An Intelligent Approach to HTTP Flood DDoS Detection Using Bayes-Entropy
DOI:
https://doi.org/10.15849/ijasca.v18i2.65Keywords:
DDoS attacks, HTTP flooding, online services, quantitative metrics, networking securityAbstract
One of the most serious cyberattacks on network systems or internet services is the distributed denial of service (DDoS) attack. Even though DDoS attacks can be detected in a variety of ways, the issue still exists. The major presumptions around this gap are put out in this work using mathematical techniques that may effectively identify HTTP flooding DDoS attacks. To stop destructive HTTP flooding DDoS packets from reaching the website, this work presented a powerful mathematical approach based on Bayes-entropy.

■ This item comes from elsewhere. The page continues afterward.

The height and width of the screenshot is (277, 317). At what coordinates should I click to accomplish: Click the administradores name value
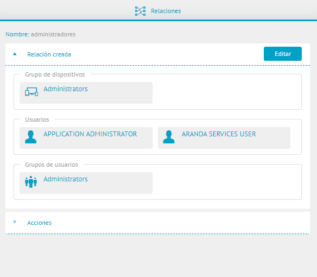coord(53,34)
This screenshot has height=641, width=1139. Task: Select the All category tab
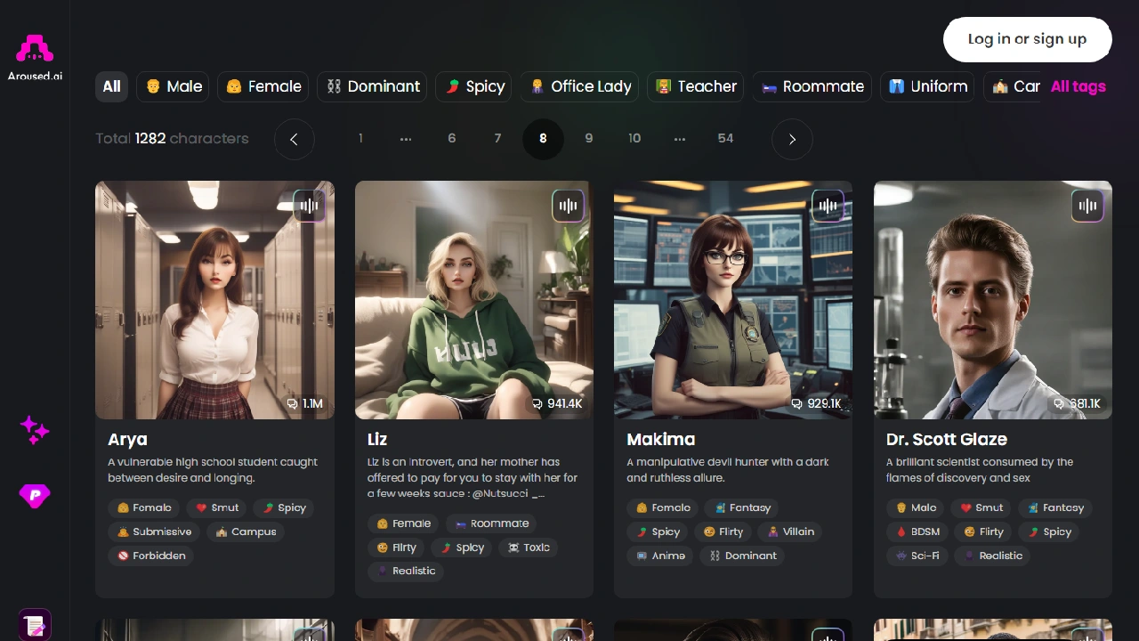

The traffic will be separated into aggregated packets based on (t) time, and each aggregated packet will be broken down into equal smaller time intervals called events, which will subsequently be grouped into groups based on (t) time (equal packets size with the same inter arrival time). This technique will use the Bayes theorem to calculate the chance of HTTP flooding DDoS attacks inside the group and the entropy equation to calculate the unpredictability within the group. If the computed statistics suggest a high frequency of such attacks and a low amount of randomness in the chosen group under examination, it will be categorized as an HTTP flooding DDoS attack; otherwise, it will be labeled as normal. Experiment results on the ISCX dataset show that the proposed technique produces high accuracy rates of 97.14%.